**WORK ITEM:** Your answer should hold the data exactly as given, minus any picture.

**EXERCISE INPUTS:**

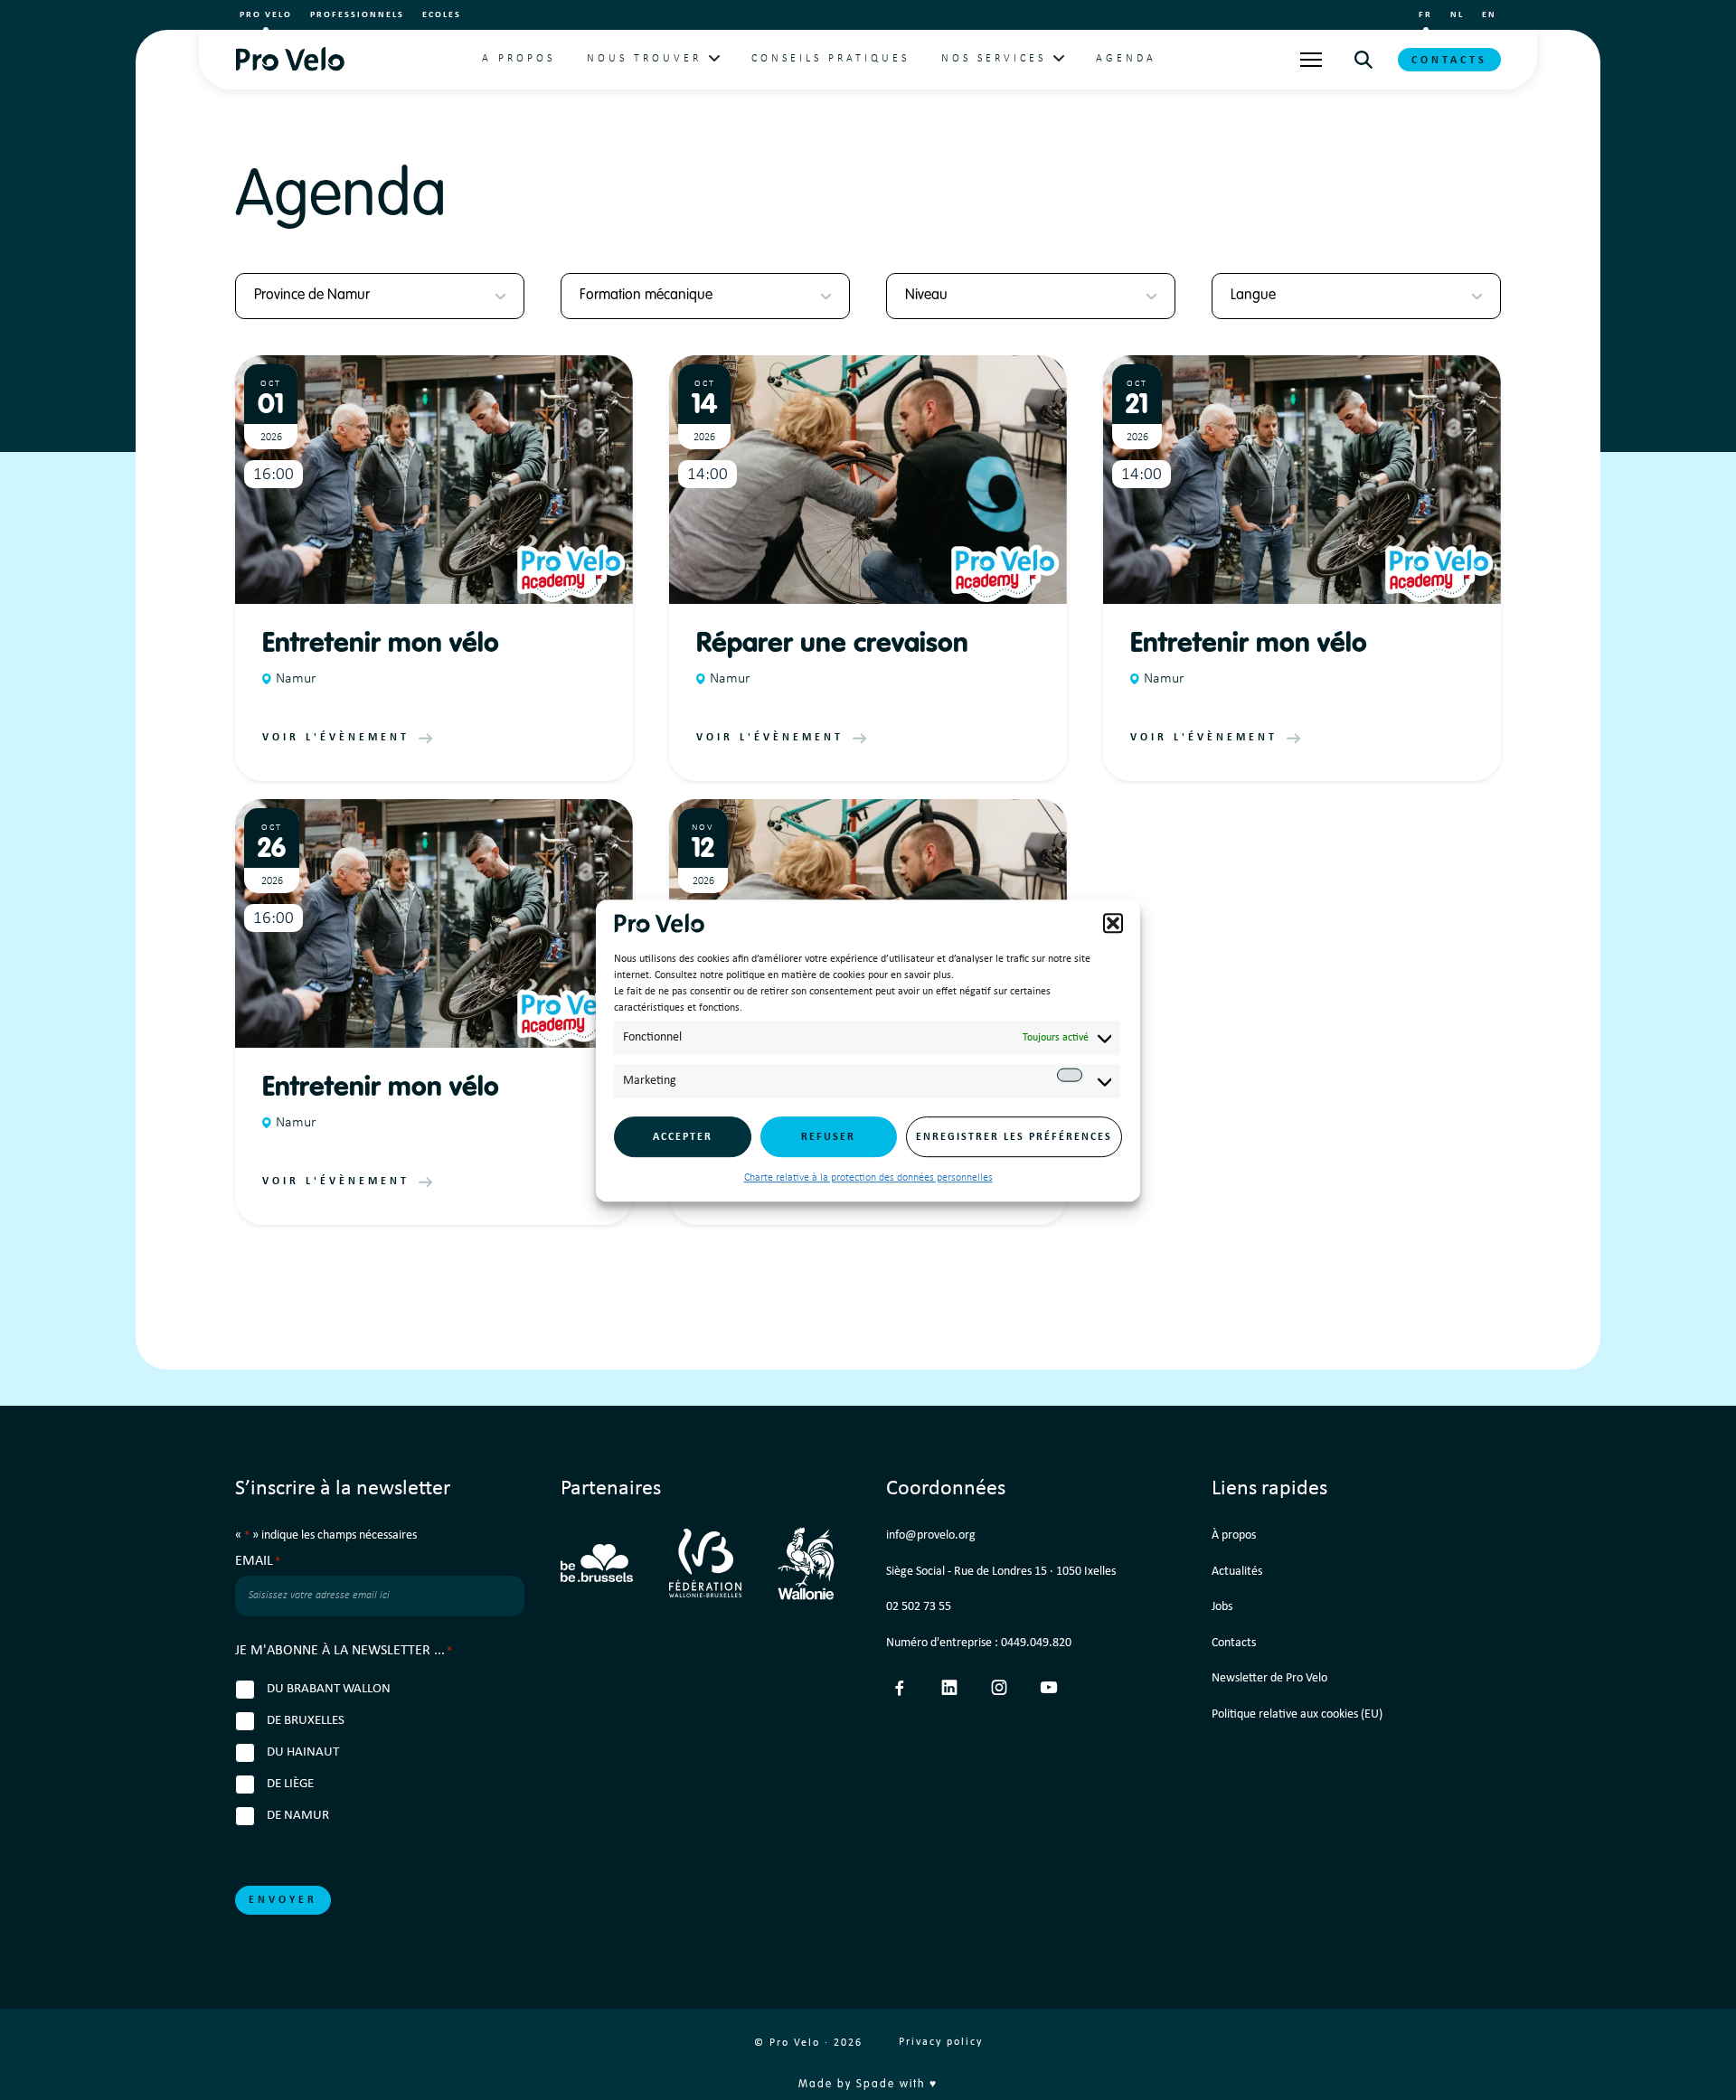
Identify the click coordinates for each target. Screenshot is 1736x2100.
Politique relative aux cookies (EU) (1297, 1714)
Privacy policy (941, 2042)
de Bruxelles (305, 1721)
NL (1457, 15)
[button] (1113, 923)
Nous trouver (644, 58)
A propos (518, 58)
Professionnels (357, 15)
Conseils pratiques (830, 58)
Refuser (828, 1136)
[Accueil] (289, 59)
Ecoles (441, 15)
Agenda (1126, 58)
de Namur (298, 1815)
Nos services (993, 58)
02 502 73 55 (918, 1607)
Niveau (926, 295)
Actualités (1237, 1571)
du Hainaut (303, 1752)
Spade (875, 2084)
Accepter (682, 1136)
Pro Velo (266, 15)
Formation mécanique (646, 295)
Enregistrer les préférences (1014, 1136)
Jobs (1222, 1607)
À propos (1234, 1535)
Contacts (1449, 60)
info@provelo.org (931, 1535)
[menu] (1311, 59)
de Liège (290, 1784)
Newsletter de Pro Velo (1269, 1678)
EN (1489, 15)
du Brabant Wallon (329, 1689)
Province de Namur (312, 295)
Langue (1253, 295)
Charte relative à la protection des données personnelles (868, 1177)
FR (1425, 15)
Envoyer (283, 1900)
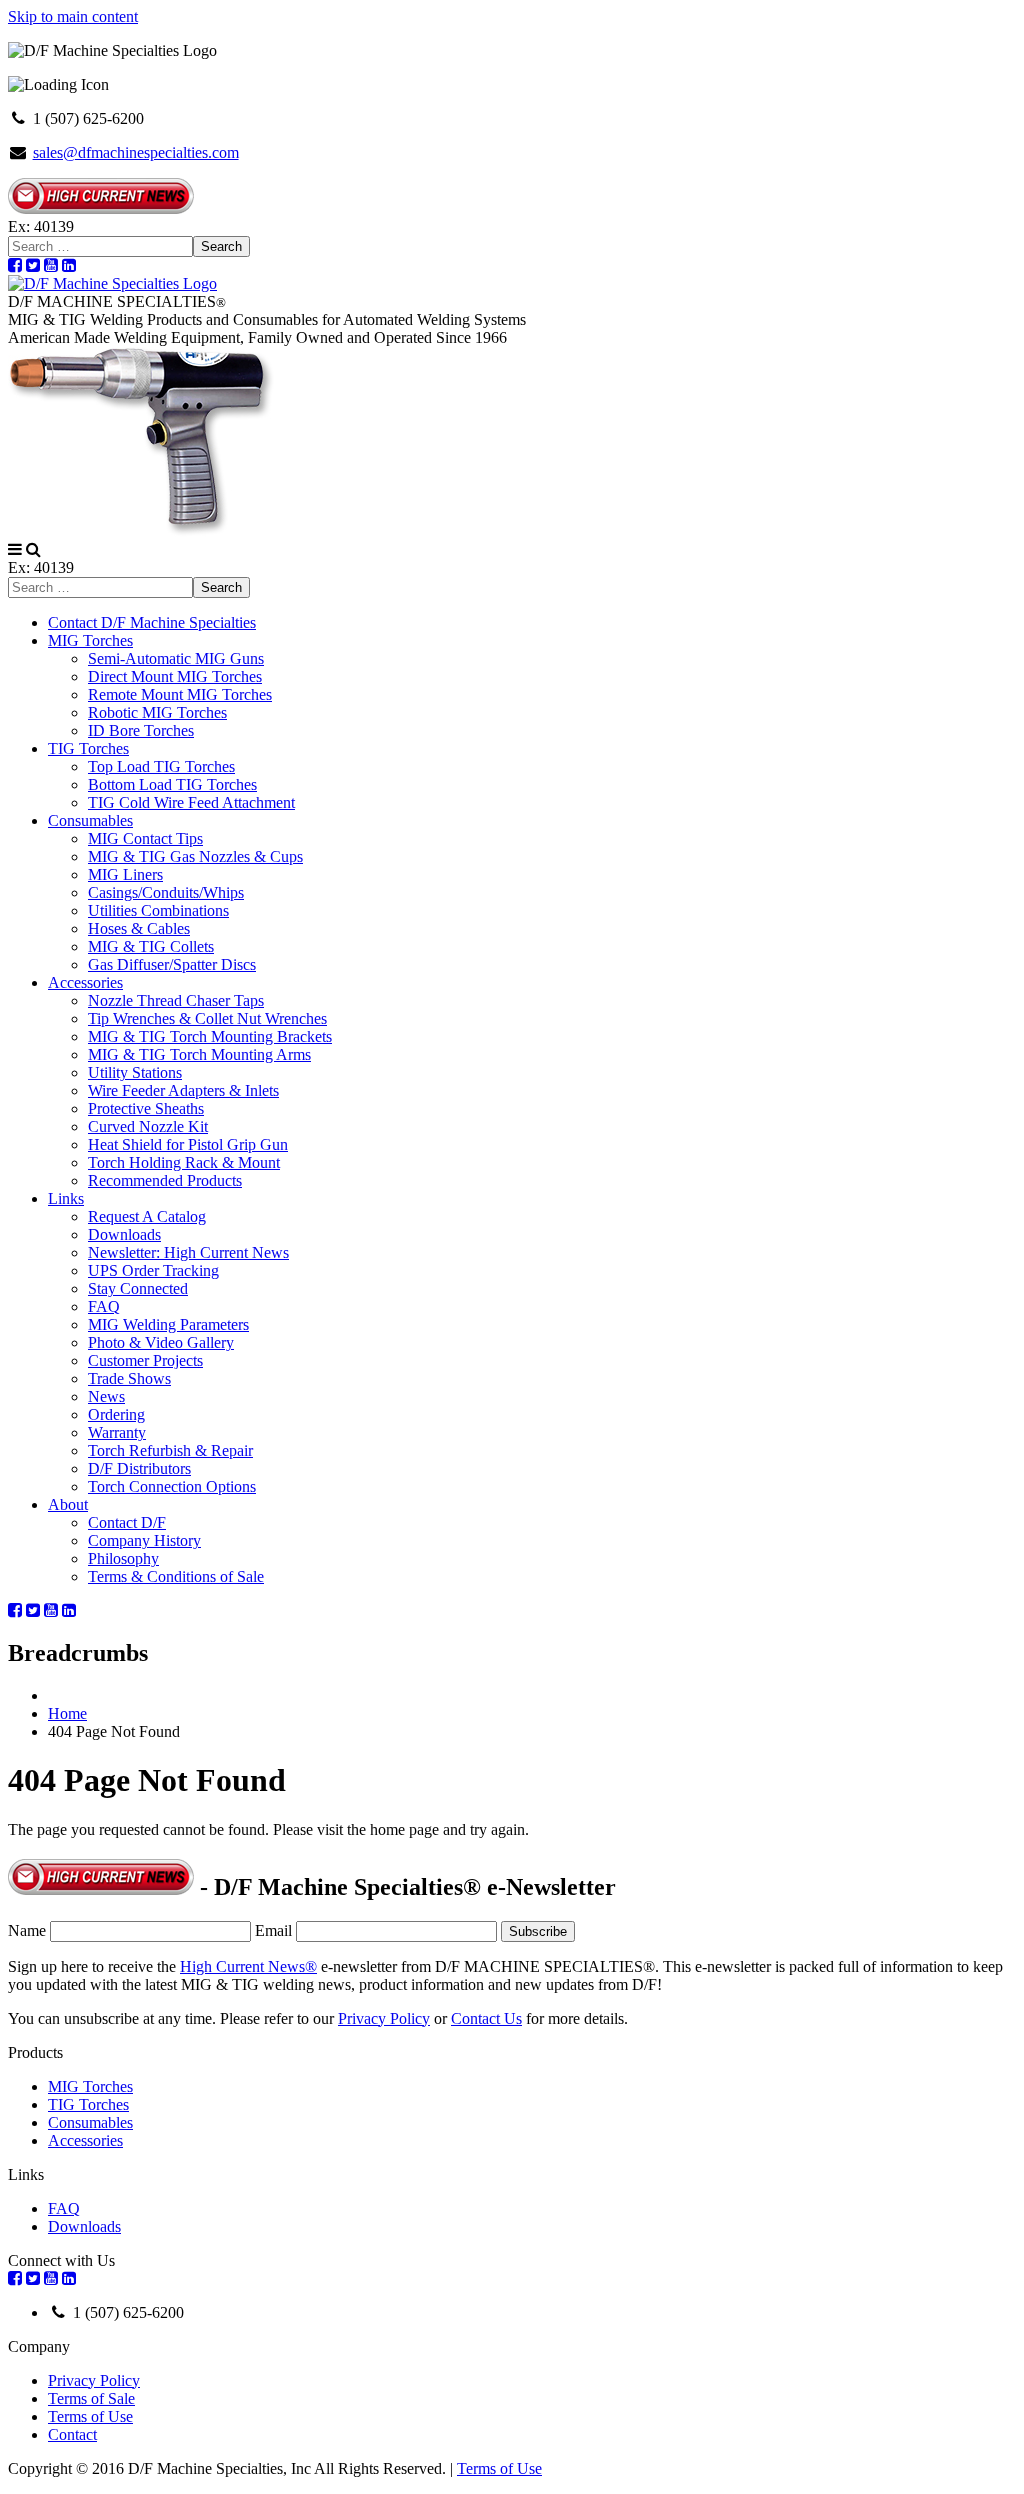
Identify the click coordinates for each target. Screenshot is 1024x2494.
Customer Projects (145, 1360)
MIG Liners (125, 874)
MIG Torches (90, 640)
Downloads (124, 1234)
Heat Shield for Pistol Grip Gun (188, 1144)
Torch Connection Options (172, 1486)
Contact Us (486, 2018)
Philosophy (123, 1558)
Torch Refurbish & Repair (170, 1450)
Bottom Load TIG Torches (172, 784)
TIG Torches (88, 748)
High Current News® (248, 1966)
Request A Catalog (147, 1216)
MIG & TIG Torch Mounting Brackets (210, 1036)
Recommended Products (165, 1180)
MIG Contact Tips (145, 838)
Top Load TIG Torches (161, 766)
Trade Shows (129, 1378)
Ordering (116, 1414)
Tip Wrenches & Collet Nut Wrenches (207, 1018)
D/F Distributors (139, 1468)
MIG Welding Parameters (168, 1324)
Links (66, 1198)
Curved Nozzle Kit (148, 1126)
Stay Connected (138, 1288)
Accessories (85, 982)
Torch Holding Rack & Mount (184, 1162)
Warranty (117, 1432)
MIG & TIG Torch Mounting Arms (199, 1054)
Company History (144, 1540)
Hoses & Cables (139, 928)
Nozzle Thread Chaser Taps (176, 1000)
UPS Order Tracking (153, 1270)
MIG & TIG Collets (151, 946)
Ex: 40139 (41, 226)
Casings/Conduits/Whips (166, 892)
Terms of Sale (91, 2398)
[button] (15, 549)
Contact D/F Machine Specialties (152, 622)
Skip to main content (73, 16)
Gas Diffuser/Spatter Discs (172, 964)
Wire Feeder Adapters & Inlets (183, 1090)
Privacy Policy (384, 2018)
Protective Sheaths (146, 1108)
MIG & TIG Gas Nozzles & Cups (195, 856)
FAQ (104, 1306)
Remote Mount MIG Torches (180, 694)
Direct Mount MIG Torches (175, 676)
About (68, 1504)
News (106, 1396)
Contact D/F (127, 1522)
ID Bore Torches (141, 730)
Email (273, 1930)
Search (221, 246)
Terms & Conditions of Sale (176, 1576)
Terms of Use (90, 2416)
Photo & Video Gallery (161, 1342)
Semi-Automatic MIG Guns (176, 658)
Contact (72, 2434)
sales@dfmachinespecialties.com (136, 152)
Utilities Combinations (158, 910)
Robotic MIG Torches (157, 712)
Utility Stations (135, 1072)
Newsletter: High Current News (188, 1252)
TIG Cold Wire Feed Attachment (191, 802)
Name (27, 1930)
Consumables (90, 820)
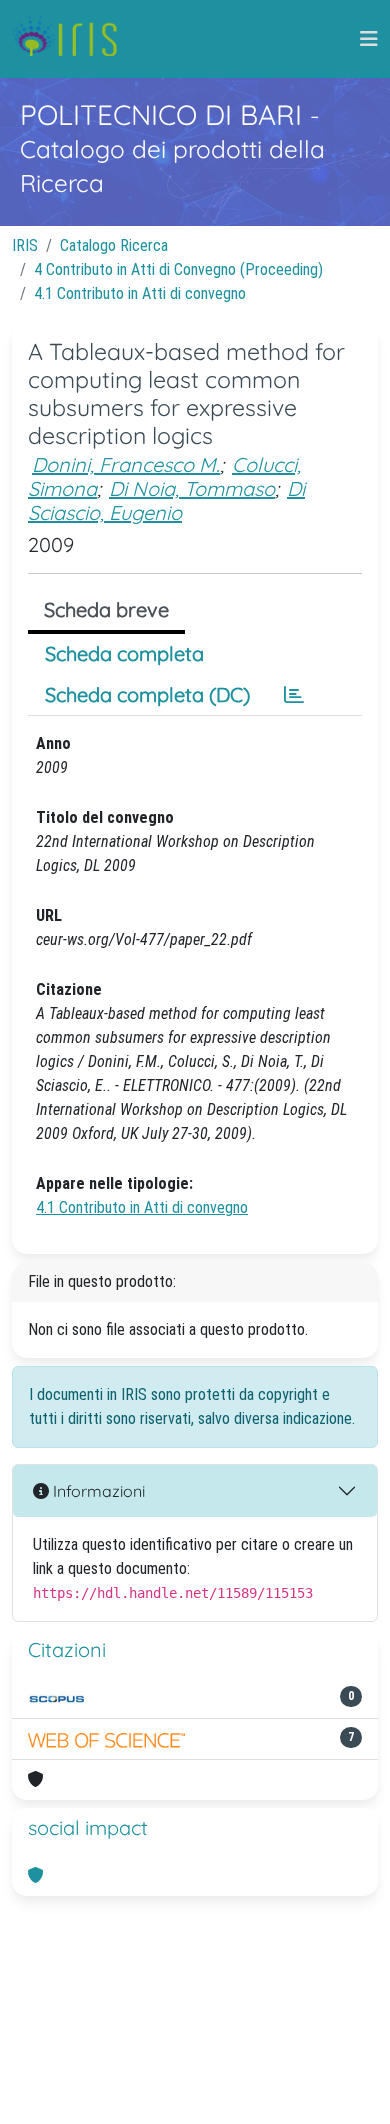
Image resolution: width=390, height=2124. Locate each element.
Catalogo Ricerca (114, 245)
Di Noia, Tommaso (192, 488)
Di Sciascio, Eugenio (166, 500)
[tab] (294, 695)
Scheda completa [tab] (124, 653)
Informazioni (97, 1491)
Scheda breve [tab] (106, 609)
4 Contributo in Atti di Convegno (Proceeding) (178, 269)
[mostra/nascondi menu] (369, 39)
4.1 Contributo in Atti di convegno (140, 293)
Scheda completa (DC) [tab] (147, 694)
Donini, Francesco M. (126, 464)
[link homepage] (72, 39)
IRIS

**EXERCISE SOLUTION:**
Identify the click coordinates for each target. Screenshot is 1736x2100.
Politique relative aux cookies (EU) (1297, 1714)
Privacy policy (941, 2042)
de Bruxelles (305, 1721)
NL (1457, 15)
[button] (1113, 923)
Nous trouver (644, 58)
A propos (518, 58)
Professionnels (357, 15)
Conseils pratiques (830, 58)
Refuser (828, 1136)
[Accueil] (289, 59)
Ecoles (441, 15)
Agenda (1126, 58)
de Namur (298, 1815)
Nos services (993, 58)
02 502 73 55 (918, 1607)
Niveau (926, 295)
Actualités (1237, 1571)
du Hainaut (303, 1752)
Spade (875, 2084)
Accepter (682, 1136)
Pro Velo (266, 15)
Formation mécanique (646, 295)
Enregistrer les préférences (1014, 1136)
Jobs (1222, 1607)
À propos (1234, 1535)
Contacts (1449, 60)
info@provelo.org (931, 1535)
[menu] (1311, 59)
de Liège (290, 1784)
Newsletter de Pro Velo (1269, 1678)
EN (1489, 15)
du Brabant Wallon (329, 1689)
Province de Namur (312, 295)
Langue (1253, 295)
Charte relative à la protection des données personnelles (868, 1177)
FR (1425, 15)
Envoyer (283, 1900)
Identify the click coordinates for each target. Screenshot is 1024x2494.
Customer Projects (145, 1360)
MIG Liners (125, 874)
MIG Torches (90, 640)
Downloads (124, 1234)
Heat Shield for Pistol Grip Gun (188, 1144)
Torch Connection Options (172, 1486)
Contact Us (486, 2018)
Philosophy (123, 1558)
Torch Refurbish & Repair (170, 1450)
Bottom Load TIG Torches (172, 784)
TIG Torches (88, 748)
High Current News® (248, 1966)
Request A Catalog (147, 1216)
MIG & TIG Torch Mounting Brackets (210, 1036)
Recommended Products (165, 1180)
MIG Contact Tips (145, 838)
Top Load TIG Torches (161, 766)
Trade Shows (129, 1378)
Ordering (116, 1414)
Tip Wrenches & Collet Nut Wrenches (207, 1018)
D/F Distributors (139, 1468)
MIG Welding Parameters (168, 1324)
Links (66, 1198)
Curved Nozzle Kit (148, 1126)
Stay Connected (138, 1288)
Accessories (85, 982)
Torch Holding Rack & Mount (184, 1162)
Warranty (117, 1432)
MIG & TIG Torch Mounting Arms (199, 1054)
Company History (144, 1540)
Hoses & Cables (139, 928)
Nozzle Thread Chaser Taps (176, 1000)
UPS Order Tracking (153, 1270)
MIG & TIG Collets (151, 946)
Ex: 40139 (41, 226)
Casings/Conduits/Whips (166, 892)
Terms of Sale (91, 2398)
[button] (15, 549)
Contact D/F Machine Specialties (152, 622)
Skip to main content (73, 16)
Gas Diffuser/Spatter Discs (172, 964)
Wire Feeder Adapters & Inlets (183, 1090)
Privacy Policy (384, 2018)
Protective Sheaths (146, 1108)
MIG & TIG Gas Nozzles & Cups (195, 856)
FAQ (104, 1306)
Remote Mount MIG Torches (180, 694)
Direct Mount MIG Torches (175, 676)
About (68, 1504)
News (106, 1396)
Contact D/F (127, 1522)
ID Bore Torches (141, 730)
Email (273, 1930)
Search (221, 246)
Terms & Conditions of Sale (176, 1576)
Terms of Use (90, 2416)
Photo & Video Gallery (161, 1342)
Semi-Automatic MIG Guns (176, 658)
Contact (72, 2434)
sales@dfmachinespecialties.com (136, 152)
Utilities Combinations (158, 910)
Robotic MIG Torches (157, 712)
Utility Stations (135, 1072)
Newsletter: High Current News (188, 1252)
TIG Cold Wire Feed Attachment (191, 802)
Name (27, 1930)
Consumables (90, 820)
Image resolution: width=390, height=2124. Locate each element.
Catalogo Ricerca (114, 245)
Di Noia, Tommaso (192, 488)
Di Sciascio, Eugenio (166, 500)
[tab] (294, 695)
Scheda completa [tab] (124, 653)
Informazioni (97, 1491)
Scheda breve [tab] (106, 609)
4 Contributo in Atti di Convegno (Proceeding) (178, 269)
[mostra/nascondi menu] (369, 39)
4.1 Contributo in Atti di convegno (140, 293)
Scheda completa (DC) [tab] (147, 694)
Donini, Francesco M. (126, 464)
[link homepage] (72, 39)
IRIS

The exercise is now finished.